> _Requirement_
Reproduce every line of the following data word for word, keeping the original line order.

> _Data for this task_
-------
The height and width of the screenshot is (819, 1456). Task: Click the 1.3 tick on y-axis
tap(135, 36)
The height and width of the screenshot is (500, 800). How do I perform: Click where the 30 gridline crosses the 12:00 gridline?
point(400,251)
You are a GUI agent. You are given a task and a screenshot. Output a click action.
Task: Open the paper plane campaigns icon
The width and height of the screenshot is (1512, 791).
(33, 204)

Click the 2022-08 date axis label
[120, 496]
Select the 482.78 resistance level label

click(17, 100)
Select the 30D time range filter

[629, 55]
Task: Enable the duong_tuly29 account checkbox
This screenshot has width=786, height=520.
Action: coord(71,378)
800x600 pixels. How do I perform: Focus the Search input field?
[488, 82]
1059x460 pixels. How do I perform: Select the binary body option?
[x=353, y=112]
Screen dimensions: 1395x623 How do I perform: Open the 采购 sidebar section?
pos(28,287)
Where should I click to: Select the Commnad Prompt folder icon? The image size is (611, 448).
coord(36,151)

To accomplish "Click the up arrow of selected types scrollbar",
-------
> _Expected answer_
The height and width of the screenshot is (819, 1456). Task: Click the 1.3 tick on y-axis
tap(135, 36)
The height and width of the screenshot is (500, 800). How do I perform: Click where the 30 gridline crosses the 12:00 gridline?
point(400,251)
You are a GUI agent. You are given a task and a screenshot. Output a click action.
Task: Open the paper plane campaigns icon
The width and height of the screenshot is (1512, 791).
(33, 204)

Click the 2022-08 date axis label
[120, 496]
Select the 482.78 resistance level label

click(17, 100)
Select the 30D time range filter

[629, 55]
Task: Enable the duong_tuly29 account checkbox
This screenshot has width=786, height=520.
Action: coord(71,378)
800x600 pixels. How do I perform: Focus the Search input field?
[488, 82]
1059x460 pixels. How do I perform: Select the binary body option?
[x=353, y=112]
Screen dimensions: 1395x623 How do I perform: Open the 采购 sidebar section?
pos(28,287)
Where should I click to: Select the Commnad Prompt folder icon? The image size is (611, 448).
coord(36,151)

To accomplish "Click the up arrow of selected types scrollbar",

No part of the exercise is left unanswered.